:: What is asked ::
Please filter the rows below and copy out every line that contains the word "Collapse".

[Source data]
-------

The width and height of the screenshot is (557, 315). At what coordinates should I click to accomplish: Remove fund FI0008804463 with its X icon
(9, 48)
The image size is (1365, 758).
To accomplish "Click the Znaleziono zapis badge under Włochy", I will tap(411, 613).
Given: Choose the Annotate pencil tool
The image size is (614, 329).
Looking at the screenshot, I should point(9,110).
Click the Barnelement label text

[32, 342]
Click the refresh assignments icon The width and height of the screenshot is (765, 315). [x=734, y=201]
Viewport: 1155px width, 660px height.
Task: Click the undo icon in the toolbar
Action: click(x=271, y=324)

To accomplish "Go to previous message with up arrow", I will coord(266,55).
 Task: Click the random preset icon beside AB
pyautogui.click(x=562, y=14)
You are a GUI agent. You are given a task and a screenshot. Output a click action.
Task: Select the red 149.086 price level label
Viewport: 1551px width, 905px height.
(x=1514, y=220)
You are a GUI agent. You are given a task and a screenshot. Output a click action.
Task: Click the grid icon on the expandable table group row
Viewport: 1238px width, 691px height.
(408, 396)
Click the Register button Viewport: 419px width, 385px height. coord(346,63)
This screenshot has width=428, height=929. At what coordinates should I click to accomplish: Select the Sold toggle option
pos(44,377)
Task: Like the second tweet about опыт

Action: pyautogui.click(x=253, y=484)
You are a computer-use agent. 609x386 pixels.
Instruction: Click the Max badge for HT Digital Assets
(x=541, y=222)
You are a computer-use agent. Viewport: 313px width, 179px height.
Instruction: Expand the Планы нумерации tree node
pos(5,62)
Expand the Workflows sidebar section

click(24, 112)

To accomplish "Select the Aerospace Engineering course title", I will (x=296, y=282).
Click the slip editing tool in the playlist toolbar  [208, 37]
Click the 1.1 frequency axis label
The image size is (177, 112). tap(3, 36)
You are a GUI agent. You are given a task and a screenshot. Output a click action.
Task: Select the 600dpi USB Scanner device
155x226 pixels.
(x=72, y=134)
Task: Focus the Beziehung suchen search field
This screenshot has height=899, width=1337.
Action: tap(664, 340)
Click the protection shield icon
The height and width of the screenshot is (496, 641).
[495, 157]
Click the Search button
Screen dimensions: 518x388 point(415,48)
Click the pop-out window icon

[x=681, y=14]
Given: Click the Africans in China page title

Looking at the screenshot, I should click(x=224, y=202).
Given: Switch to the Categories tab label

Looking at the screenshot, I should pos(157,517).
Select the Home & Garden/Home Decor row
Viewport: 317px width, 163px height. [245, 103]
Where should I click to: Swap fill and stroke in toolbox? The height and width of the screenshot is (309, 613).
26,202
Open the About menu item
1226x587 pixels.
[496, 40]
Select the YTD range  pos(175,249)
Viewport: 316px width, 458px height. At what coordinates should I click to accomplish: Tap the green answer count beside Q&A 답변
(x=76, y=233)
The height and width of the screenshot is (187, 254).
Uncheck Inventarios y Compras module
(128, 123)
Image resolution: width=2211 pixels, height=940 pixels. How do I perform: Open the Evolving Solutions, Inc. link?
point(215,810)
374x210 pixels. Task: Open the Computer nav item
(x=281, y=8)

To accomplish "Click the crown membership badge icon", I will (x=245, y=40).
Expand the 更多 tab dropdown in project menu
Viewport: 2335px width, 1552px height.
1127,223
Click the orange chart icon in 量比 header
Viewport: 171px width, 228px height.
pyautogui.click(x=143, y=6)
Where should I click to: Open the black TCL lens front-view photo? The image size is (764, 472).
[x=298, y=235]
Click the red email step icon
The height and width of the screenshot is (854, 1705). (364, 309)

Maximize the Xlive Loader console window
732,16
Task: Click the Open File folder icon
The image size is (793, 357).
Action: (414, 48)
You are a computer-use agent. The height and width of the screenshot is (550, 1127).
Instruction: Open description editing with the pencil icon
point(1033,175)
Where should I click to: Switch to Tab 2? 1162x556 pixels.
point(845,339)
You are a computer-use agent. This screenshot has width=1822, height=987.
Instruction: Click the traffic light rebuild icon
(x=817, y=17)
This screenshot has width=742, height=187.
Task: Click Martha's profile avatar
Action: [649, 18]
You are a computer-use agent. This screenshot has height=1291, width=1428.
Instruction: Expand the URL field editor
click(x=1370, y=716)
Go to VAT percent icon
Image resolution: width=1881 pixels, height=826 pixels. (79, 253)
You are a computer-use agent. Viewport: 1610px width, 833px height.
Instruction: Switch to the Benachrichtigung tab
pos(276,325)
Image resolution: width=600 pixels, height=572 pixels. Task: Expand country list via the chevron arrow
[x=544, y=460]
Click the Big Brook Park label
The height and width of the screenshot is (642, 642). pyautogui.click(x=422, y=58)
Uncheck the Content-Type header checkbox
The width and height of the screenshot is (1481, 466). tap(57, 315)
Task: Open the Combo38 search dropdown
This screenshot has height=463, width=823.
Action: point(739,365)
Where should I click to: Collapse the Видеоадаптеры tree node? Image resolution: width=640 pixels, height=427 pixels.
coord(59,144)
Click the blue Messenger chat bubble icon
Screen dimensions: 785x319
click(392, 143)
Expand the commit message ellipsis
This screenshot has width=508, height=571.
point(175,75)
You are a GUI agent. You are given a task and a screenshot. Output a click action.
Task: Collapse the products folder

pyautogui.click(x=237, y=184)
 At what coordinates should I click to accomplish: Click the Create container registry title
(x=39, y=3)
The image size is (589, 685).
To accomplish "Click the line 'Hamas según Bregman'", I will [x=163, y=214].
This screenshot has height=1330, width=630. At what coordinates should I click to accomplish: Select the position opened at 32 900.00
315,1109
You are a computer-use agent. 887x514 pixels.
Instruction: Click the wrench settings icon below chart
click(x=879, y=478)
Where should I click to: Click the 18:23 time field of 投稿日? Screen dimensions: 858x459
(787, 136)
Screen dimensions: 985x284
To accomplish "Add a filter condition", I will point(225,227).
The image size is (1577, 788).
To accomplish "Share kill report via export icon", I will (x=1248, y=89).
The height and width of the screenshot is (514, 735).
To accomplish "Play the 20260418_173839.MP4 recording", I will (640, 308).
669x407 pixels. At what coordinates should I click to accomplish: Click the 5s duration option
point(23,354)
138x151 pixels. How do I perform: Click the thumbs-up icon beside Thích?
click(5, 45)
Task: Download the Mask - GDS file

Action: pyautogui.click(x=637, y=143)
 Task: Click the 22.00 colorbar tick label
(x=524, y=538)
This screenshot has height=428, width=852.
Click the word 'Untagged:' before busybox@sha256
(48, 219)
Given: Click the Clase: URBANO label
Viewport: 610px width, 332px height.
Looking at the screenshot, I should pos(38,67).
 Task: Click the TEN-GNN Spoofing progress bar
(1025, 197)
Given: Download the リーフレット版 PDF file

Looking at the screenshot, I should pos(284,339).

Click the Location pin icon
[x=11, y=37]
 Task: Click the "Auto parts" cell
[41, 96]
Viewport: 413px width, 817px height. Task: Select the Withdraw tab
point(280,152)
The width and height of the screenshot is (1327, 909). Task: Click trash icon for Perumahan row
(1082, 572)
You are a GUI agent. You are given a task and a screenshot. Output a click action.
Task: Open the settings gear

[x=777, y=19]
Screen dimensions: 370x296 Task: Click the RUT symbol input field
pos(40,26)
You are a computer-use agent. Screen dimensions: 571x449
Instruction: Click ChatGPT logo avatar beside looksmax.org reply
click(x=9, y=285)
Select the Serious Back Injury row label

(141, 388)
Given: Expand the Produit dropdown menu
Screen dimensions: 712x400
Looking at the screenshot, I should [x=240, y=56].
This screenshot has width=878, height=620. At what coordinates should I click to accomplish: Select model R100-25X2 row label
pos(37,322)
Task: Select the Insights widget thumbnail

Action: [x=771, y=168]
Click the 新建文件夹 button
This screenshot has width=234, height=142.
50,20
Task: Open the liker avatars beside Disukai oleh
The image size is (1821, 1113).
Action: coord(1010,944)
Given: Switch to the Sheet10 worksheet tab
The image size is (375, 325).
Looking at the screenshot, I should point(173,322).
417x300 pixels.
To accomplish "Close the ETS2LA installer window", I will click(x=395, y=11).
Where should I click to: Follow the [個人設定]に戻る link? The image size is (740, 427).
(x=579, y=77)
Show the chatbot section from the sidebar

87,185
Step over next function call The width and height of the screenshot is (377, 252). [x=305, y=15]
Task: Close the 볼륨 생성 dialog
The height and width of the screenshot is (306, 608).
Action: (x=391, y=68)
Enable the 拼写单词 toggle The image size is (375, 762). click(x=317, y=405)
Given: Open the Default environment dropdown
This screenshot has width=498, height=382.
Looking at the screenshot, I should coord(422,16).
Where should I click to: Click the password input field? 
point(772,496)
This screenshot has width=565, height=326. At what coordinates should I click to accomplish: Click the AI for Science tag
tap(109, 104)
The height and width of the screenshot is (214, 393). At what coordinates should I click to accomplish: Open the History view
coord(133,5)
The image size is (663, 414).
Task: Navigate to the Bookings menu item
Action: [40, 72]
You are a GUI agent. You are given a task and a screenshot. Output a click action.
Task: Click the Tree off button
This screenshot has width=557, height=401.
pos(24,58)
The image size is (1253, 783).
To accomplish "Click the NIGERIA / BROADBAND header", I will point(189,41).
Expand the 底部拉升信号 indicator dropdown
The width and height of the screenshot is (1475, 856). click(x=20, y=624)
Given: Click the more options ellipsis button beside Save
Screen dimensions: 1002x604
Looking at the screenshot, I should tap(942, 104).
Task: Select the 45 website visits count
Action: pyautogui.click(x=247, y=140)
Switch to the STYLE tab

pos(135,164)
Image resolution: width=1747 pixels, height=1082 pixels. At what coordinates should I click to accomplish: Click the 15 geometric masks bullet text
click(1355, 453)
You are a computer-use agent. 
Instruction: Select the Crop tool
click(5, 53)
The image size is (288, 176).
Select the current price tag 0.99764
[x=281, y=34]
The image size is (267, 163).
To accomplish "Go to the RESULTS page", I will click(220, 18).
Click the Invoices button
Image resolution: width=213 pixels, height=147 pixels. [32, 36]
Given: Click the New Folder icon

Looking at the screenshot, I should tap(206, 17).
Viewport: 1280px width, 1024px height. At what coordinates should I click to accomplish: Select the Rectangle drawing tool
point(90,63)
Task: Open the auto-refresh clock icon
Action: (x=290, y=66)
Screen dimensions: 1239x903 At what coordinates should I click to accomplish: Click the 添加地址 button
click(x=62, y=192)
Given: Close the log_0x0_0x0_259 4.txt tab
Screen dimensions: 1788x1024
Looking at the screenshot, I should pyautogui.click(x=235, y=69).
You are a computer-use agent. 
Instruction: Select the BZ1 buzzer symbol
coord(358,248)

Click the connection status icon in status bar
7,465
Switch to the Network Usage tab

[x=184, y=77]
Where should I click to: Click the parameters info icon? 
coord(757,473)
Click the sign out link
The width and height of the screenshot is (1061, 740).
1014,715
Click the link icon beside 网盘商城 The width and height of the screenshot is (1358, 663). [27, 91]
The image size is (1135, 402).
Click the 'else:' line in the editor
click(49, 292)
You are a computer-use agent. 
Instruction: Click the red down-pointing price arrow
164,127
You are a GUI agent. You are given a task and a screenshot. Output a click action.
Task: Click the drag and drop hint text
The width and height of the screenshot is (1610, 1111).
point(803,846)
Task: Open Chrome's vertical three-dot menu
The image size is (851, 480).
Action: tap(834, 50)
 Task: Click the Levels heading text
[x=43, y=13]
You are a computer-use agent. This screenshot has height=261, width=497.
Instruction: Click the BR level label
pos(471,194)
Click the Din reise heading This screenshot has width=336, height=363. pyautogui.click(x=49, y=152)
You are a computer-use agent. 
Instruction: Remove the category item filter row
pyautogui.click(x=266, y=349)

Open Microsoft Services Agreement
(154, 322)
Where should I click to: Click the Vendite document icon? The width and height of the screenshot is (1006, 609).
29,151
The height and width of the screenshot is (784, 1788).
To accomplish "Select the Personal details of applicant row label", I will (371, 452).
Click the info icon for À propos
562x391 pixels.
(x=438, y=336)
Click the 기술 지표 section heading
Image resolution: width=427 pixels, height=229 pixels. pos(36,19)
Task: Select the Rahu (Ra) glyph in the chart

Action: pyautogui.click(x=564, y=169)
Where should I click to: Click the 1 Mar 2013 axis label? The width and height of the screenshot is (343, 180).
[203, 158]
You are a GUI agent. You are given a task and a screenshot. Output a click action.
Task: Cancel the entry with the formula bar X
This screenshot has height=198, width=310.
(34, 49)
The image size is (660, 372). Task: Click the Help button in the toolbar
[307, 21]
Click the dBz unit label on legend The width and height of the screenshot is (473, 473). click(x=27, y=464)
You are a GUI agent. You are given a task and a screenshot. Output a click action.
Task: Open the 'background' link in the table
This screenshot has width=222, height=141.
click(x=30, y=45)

-------

:: Expected output ::
Where should I click to: Collapse the Видеоадаптеры tree node? Image resolution: width=640 pixels, height=427 pixels.
Task: Collapse the products folder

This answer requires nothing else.